Work required: Go through the records and restate them word for word, omitting images.

Available data:
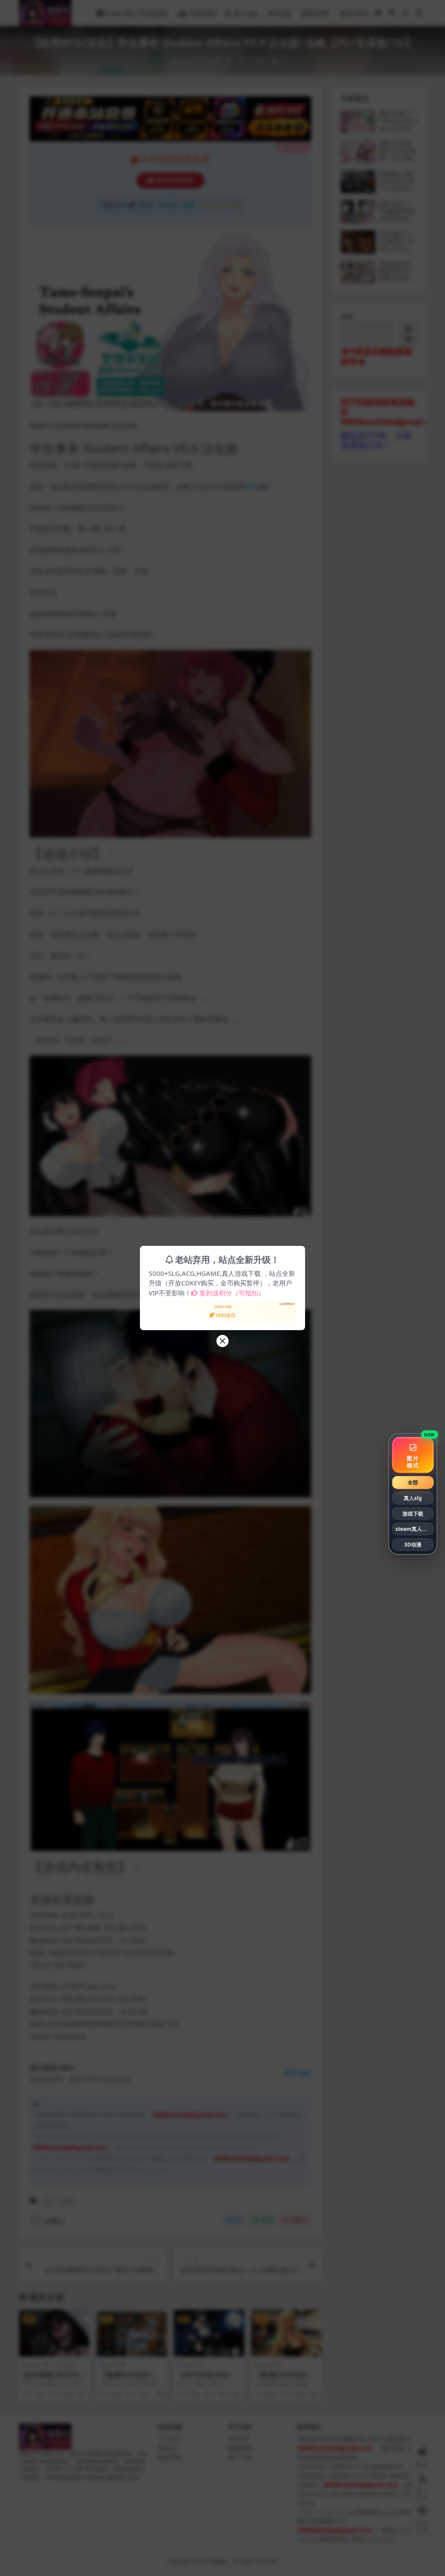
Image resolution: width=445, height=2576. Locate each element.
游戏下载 (412, 1513)
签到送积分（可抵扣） (232, 1292)
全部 (413, 1482)
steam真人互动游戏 (414, 1529)
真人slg (413, 1498)
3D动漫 (413, 1544)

Exercise result:
Image resolution: width=445, height=2576. Locate each element.
游戏下载 (412, 1513)
签到送积分（可抵扣） (232, 1292)
全部 (413, 1482)
steam真人互动游戏 (414, 1529)
真人slg (413, 1498)
3D动漫 (413, 1544)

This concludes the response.